All Products
Search
Document Center

Platform For AI:PyTorch processor

Last Updated:Mar 05, 2026

Elastic Algorithm Service (EAS) provides a built-in PyTorch processor for deploying standard PyTorch models in TorchScript format as online services. This topic describes how to deploy and call PyTorch model services.

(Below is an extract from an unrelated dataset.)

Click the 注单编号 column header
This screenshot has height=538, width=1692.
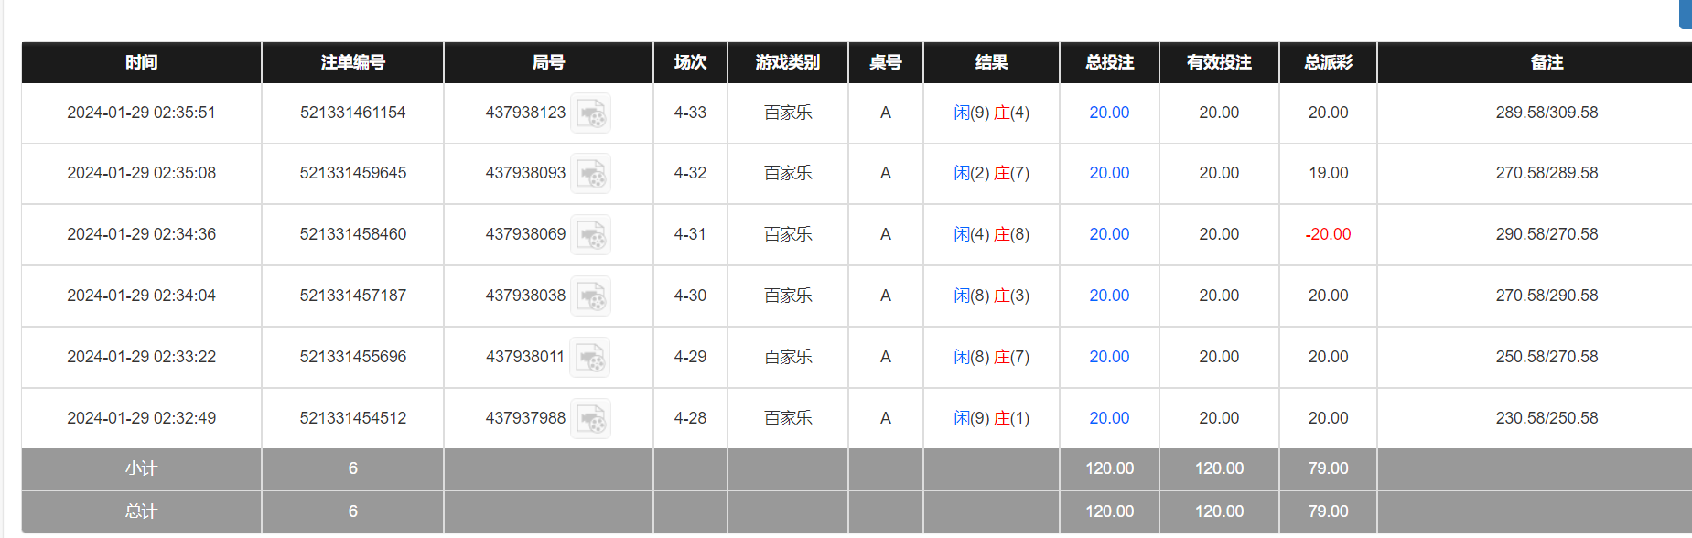[353, 62]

PyTorch processor version guide

PyTorch supports multiple versions, including GPU and CPU versions. The following table lists the processor names for each version.

Processor name

PyTorch version

Supports GPU version

pytorch_cpu_1.6

Pytorch 1.6

No

pytorch_cpu_1.7

Pytorch 1.7

No

pytorch_cpu_1.9

Pytorch 1.9

No

pytorch_cpu_1.10

Pytorch 1.10

No

pytorch_gpu_1.6

Pytorch 1.6

Yes

pytorch_gpu_1.7

Pytorch 1.7

Yes

pytorch_gpu_1.9

Pytorch 1.9

Yes

pytorch_gpu_1.10

Pytorch 1.10

Yes

Step 1: Deploy a service

When you use the eascmd client to deploy a PyTorch model service, set the processor parameter to one of the PyTorch processor names from the table above. The following code provides a sample service configuration file.

{

  "name": "pytorch_resnet_example",
  "model_path": "http://examplebucket.oss-cn-shanghai.aliyuncs.com/models/resnet18.pt",
  "processor": "pytorch_cpu_1.6",
    "metadata": {
    "cpu": 1,
    "instance": 1,
    "memory": 1000
  }
}

For more information about how to use the client tool to deploy services, see Service deployment: EASCMD & DSW.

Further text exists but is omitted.